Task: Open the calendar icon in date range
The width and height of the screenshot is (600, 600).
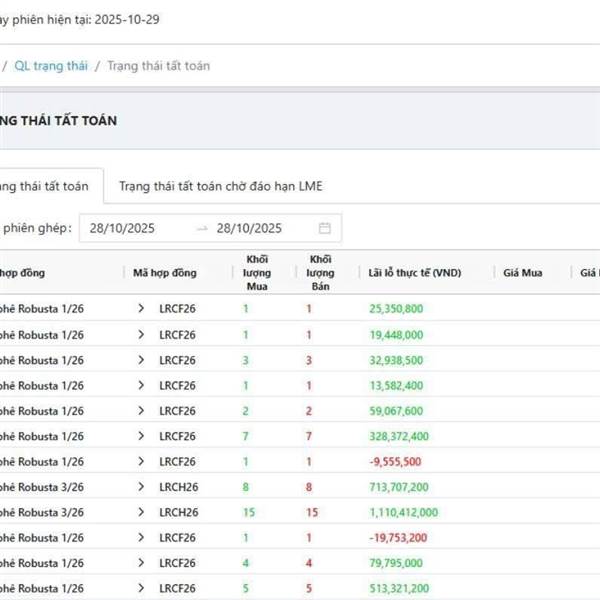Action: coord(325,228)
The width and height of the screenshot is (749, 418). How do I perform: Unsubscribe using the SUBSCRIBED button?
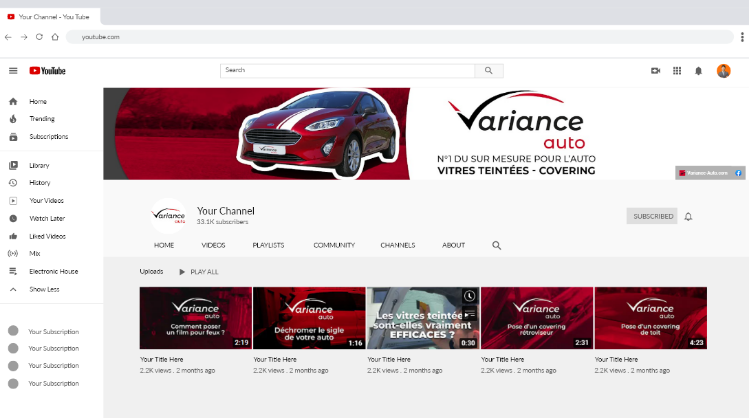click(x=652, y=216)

# 作業の指示
上のデータのうち、「The width and height of the screenshot is (749, 418).」を含む行から始まりデータの最後で終わる部分だけを、「SUBSCRIBED」を「JOINED」に置き換えて書き直してください。ほかはすべて元のままとし、画像は回答に入れない。

# 解答
The width and height of the screenshot is (749, 418). How do I perform: Unsubscribe using the JOINED button?
click(x=652, y=216)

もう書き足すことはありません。